→ ABOUT THIS TASK
Retype, word for word, each line between the lines holding "Task: Go to the replied post >>10886499" and "You are a computer-use agent. This", inclusive, and leave the rest of the data alone.
=== ENTRIES SHOWN ===
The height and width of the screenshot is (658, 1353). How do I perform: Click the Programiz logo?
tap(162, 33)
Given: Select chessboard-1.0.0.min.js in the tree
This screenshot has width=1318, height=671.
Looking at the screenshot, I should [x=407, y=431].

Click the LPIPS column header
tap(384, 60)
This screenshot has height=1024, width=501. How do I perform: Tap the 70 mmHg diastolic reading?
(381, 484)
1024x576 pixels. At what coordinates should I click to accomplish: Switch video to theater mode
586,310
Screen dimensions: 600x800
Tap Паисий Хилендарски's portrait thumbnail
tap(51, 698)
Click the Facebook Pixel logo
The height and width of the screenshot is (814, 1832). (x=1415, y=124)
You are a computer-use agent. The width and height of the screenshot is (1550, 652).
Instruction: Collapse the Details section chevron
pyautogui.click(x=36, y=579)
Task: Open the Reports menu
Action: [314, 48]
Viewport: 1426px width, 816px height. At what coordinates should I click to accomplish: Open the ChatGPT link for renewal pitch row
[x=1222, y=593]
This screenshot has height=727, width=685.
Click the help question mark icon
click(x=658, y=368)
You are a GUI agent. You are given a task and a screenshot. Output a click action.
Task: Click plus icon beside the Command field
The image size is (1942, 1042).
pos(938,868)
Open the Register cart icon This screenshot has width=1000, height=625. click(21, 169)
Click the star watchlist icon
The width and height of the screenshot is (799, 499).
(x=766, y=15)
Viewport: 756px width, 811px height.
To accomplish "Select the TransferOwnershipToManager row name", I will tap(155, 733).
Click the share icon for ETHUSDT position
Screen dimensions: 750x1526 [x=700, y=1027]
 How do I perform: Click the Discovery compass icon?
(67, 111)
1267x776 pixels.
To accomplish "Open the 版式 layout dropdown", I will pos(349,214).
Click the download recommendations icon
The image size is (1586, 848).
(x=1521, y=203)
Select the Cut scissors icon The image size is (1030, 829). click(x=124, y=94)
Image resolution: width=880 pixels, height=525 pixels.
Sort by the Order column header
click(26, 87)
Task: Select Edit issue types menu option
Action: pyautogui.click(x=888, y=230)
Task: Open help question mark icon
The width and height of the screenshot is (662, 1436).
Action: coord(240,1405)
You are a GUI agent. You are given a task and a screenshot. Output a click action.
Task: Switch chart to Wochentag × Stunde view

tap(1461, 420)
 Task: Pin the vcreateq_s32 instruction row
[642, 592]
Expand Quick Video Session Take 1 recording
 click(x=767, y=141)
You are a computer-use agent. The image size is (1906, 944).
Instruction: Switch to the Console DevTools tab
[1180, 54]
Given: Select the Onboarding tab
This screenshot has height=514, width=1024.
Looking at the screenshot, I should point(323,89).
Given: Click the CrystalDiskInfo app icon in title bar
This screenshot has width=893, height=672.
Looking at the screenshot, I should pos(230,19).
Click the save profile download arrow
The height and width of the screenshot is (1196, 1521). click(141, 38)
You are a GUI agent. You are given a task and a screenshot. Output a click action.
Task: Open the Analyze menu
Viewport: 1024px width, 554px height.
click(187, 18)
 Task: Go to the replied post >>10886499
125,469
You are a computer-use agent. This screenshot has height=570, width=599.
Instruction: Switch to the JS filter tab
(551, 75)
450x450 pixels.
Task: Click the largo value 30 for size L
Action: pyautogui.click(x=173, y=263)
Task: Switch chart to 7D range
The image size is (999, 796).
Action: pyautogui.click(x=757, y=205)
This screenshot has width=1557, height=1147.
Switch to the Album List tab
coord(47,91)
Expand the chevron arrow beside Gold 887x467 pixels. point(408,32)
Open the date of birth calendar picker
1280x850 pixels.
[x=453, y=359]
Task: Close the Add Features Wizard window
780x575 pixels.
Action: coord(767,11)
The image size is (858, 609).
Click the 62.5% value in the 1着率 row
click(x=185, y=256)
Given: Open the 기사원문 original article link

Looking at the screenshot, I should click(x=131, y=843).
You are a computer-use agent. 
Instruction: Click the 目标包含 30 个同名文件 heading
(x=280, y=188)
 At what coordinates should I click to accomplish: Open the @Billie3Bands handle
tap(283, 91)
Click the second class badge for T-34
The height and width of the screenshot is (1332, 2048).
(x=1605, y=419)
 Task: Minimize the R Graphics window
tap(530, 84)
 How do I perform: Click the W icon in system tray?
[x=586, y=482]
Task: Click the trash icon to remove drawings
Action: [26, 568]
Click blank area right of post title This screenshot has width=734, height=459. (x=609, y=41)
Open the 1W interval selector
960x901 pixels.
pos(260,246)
===
→ SOLUTION TO THIS EXERCISE
 Task: Go to the replied post >>10886499
125,469
You are a computer-use agent. This screenshot has height=570, width=599.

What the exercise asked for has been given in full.